En esta sección, la sumisa personalidad de Beau se ve dominada por el abrasivo afecto de Roger (Nathan Lane) y Grace (Amy Ryan), quienes mantienen hiper dopados a su hija y a su otro hijo putativo. La atmósfera amena de este hogar se torna inquietante ante la distorsión de lo que es el cuidado materno/paterno, que a ojos de Aster es una forma de asfixia lenta y terriblemente opresiva. Más que en cualquier otro fragmento de la película, existe una sincronía y equilibrio notable entre la inteligencia de cada uno de los actores, la presencia de lo insólito y lo alegórico sin dejar de anclarse en un sentido de lo real. Es ahí donde el cine de Aster es más efectivo, pero tal efectividad se disuelve en la necesidad de expandir, mas no de profundizar. Sus deficiencias se ven aumentadas mientras que sus virtudes se ven mermadas.

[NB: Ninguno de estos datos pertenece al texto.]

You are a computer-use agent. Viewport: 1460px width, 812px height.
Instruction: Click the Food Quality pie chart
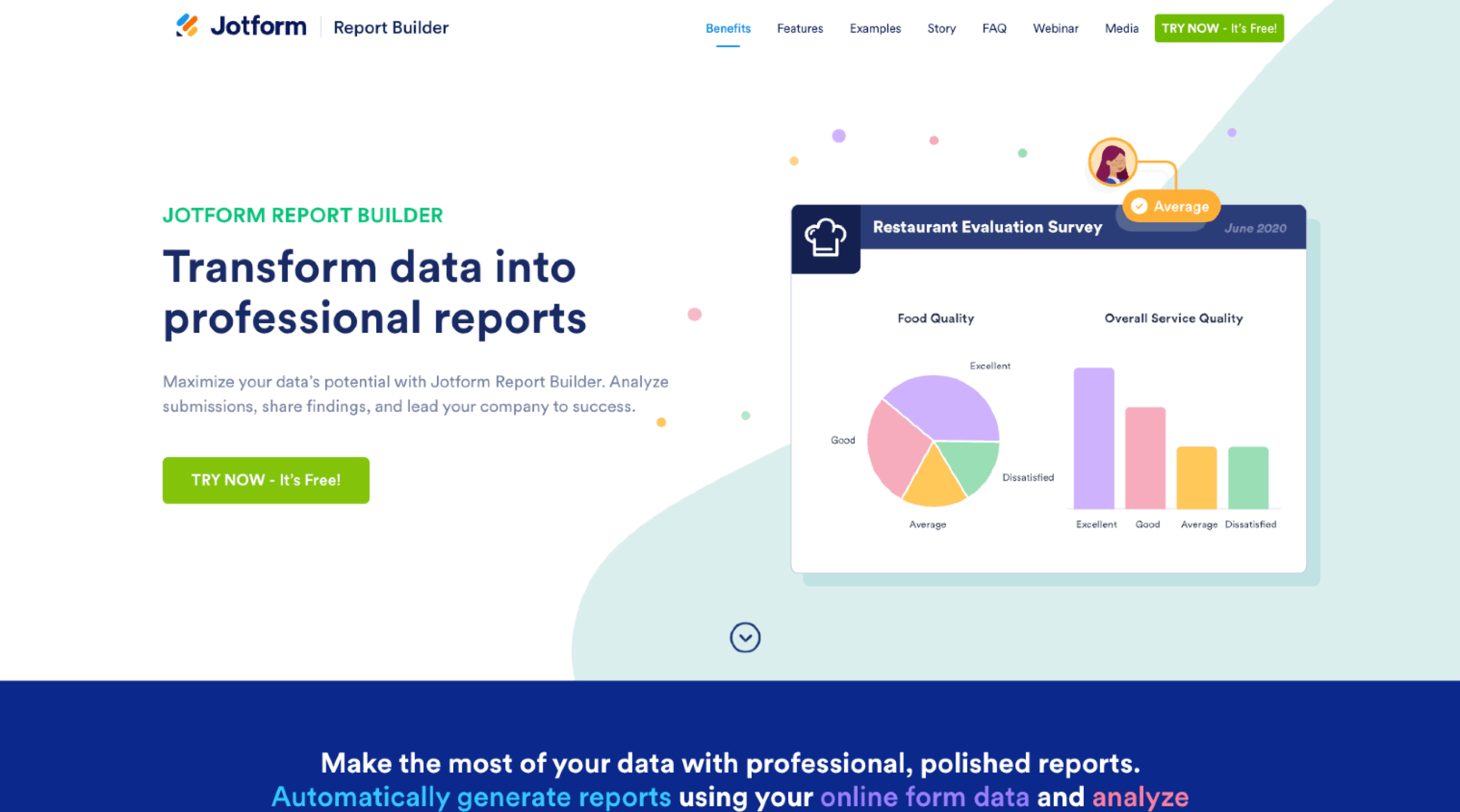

El futuro de la filmografía de Aster quizá ya no tenga que ver con él, sería complicado pensar que existe más material a exponer tras la naturaleza involuntariamente reveladora de una película como Beau tiene miedo, la cual parece desbordarse hasta dejar al cineasta sin nada por decir. Incluso, el cuadro final funciona como el corolario de una breve obra antes que la promesa de una exploración distinta. Beau es probablemente el personaje más amenazante concebido por Aster, tal vez porque se asemeja demasiado a él y al usar a un actor con las aptitudes propias de Joaquin Phoenix, acentúa su ambivalencia y matiza su esquizofrenia. Phoenix actúa como un aliado de Beau; Aster, como su verdugo.

Detrás de un semblante apacible, terso y dócil, hurde una misantropía incapaz de percibir otra cosa en el mundo que no sea crudeza y crueldad, la cual lejos de horrorizar despierta una macabra risa. Si Beau es tan temible es porque es, literalmente, hijo de su madre, un yugo inescapable del que nadie sale ileso, aunque cada persona encuentra distintos recursos para sanar las heridas. Aster convierte las suyas en una catarsis pública: si Allen ponía a una madre en el cielo de Nueva York, él pone a una (imposible afirmar que la suya) en todas las pantallas del mundo de manera simultánea.

Veremos si después de esto, Ari sigue teniendo miedo.